■ Exercise
Word for word, transcribe the data below from the line with "is (868, 385)." to the line with "You are a computer-use agent. The height", keeping both of those lines.

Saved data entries
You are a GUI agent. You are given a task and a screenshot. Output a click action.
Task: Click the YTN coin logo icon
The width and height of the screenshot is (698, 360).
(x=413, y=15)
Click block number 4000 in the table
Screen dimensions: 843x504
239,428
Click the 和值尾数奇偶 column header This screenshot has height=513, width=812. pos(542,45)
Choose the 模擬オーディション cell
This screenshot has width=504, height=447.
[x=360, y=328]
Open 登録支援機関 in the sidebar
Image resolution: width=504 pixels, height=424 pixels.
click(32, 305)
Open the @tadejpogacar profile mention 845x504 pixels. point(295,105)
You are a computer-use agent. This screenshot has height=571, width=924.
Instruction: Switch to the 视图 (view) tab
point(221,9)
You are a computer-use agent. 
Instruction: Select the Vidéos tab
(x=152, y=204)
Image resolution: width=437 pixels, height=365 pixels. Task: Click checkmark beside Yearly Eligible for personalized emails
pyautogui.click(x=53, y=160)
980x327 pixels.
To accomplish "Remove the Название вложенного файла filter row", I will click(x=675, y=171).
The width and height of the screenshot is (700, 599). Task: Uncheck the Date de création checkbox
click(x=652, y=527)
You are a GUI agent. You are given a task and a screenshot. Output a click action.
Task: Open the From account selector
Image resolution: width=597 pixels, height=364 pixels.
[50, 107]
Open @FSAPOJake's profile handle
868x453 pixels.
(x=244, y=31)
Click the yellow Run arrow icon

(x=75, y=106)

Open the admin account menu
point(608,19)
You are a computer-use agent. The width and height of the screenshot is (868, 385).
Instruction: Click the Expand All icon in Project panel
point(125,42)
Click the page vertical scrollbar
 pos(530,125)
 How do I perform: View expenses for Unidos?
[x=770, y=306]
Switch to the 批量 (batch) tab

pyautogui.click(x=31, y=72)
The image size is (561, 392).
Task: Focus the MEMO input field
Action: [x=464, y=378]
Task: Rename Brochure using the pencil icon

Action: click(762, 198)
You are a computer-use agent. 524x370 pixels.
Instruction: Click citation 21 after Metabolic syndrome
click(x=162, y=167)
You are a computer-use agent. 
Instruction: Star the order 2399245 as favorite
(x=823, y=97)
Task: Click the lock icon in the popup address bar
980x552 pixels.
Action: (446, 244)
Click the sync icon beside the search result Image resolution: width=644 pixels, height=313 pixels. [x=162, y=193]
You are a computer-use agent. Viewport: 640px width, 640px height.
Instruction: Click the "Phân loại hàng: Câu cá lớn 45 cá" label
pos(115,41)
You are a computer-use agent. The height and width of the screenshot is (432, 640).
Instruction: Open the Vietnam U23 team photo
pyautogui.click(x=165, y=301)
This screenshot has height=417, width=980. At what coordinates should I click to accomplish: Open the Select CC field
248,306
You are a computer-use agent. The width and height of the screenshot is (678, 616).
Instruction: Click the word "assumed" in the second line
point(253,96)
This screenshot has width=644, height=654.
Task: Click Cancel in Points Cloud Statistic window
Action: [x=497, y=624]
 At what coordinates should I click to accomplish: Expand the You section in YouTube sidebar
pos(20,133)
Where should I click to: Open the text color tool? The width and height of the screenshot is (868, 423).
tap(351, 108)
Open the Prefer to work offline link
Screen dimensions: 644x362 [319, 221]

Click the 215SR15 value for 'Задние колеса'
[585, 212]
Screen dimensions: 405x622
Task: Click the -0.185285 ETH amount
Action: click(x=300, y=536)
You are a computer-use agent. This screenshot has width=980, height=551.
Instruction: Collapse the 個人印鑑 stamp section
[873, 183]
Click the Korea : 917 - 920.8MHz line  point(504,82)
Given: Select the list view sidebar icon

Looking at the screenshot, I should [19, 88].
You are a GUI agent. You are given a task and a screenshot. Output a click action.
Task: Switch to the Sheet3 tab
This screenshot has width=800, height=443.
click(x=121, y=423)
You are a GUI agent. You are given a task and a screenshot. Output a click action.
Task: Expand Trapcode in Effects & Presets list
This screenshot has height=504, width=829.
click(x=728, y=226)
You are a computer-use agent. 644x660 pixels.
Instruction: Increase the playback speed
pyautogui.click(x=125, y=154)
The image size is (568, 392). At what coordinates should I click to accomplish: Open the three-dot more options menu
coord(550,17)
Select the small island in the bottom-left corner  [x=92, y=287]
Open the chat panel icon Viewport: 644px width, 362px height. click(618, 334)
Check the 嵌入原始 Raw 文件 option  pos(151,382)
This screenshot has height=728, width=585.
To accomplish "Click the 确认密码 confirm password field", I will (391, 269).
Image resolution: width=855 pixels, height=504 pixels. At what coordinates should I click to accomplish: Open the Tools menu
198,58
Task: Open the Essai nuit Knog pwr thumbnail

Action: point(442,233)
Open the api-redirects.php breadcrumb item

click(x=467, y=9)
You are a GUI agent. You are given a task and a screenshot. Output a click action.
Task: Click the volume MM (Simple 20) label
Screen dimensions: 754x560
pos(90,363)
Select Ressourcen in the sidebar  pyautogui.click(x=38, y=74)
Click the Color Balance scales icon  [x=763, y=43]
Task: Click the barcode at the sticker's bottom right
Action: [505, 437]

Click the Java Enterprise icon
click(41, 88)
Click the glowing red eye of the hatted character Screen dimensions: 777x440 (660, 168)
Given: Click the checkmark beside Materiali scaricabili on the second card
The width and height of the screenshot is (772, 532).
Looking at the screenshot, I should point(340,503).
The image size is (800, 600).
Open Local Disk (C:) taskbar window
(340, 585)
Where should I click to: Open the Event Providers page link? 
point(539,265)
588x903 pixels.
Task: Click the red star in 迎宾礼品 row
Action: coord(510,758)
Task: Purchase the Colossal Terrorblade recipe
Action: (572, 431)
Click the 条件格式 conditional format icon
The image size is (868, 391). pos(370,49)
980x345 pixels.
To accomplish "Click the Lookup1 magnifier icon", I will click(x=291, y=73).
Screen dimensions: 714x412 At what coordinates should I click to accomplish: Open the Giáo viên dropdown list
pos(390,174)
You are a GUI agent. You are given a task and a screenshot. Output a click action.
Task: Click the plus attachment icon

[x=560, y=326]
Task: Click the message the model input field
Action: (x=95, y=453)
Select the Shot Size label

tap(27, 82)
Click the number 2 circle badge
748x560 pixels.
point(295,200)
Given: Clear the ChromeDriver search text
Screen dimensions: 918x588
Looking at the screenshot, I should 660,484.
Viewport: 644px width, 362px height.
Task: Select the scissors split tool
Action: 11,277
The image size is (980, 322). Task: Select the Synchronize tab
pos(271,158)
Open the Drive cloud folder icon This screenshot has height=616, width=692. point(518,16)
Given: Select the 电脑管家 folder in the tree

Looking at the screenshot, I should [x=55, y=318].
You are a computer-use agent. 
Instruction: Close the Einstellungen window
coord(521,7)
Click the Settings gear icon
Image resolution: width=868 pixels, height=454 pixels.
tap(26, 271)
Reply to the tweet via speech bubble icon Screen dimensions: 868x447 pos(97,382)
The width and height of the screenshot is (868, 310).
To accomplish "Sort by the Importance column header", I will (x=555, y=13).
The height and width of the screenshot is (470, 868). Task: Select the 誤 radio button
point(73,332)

■ Finished exercise
You are a computer-use agent. The width and height of the screenshot is (868, 385).
Instruction: Click the Expand All icon in Project panel
point(125,42)
Click the page vertical scrollbar
 pos(530,125)
 How do I perform: View expenses for Unidos?
[x=770, y=306]
Switch to the 批量 (batch) tab

pyautogui.click(x=31, y=72)
The image size is (561, 392).
Task: Focus the MEMO input field
Action: [x=464, y=378]
Task: Rename Brochure using the pencil icon

Action: click(762, 198)
You are a computer-use agent. 524x370 pixels.
Instruction: Click citation 21 after Metabolic syndrome
click(x=162, y=167)
You are a computer-use agent. 
Instruction: Star the order 2399245 as favorite
(x=823, y=97)
Task: Click the lock icon in the popup address bar
980x552 pixels.
Action: (446, 244)
Click the sync icon beside the search result Image resolution: width=644 pixels, height=313 pixels. [x=162, y=193]
You are a computer-use agent. Viewport: 640px width, 640px height.
Instruction: Click the "Phân loại hàng: Câu cá lớn 45 cá" label
pos(115,41)
You are a computer-use agent. The height and width of the screenshot is (432, 640).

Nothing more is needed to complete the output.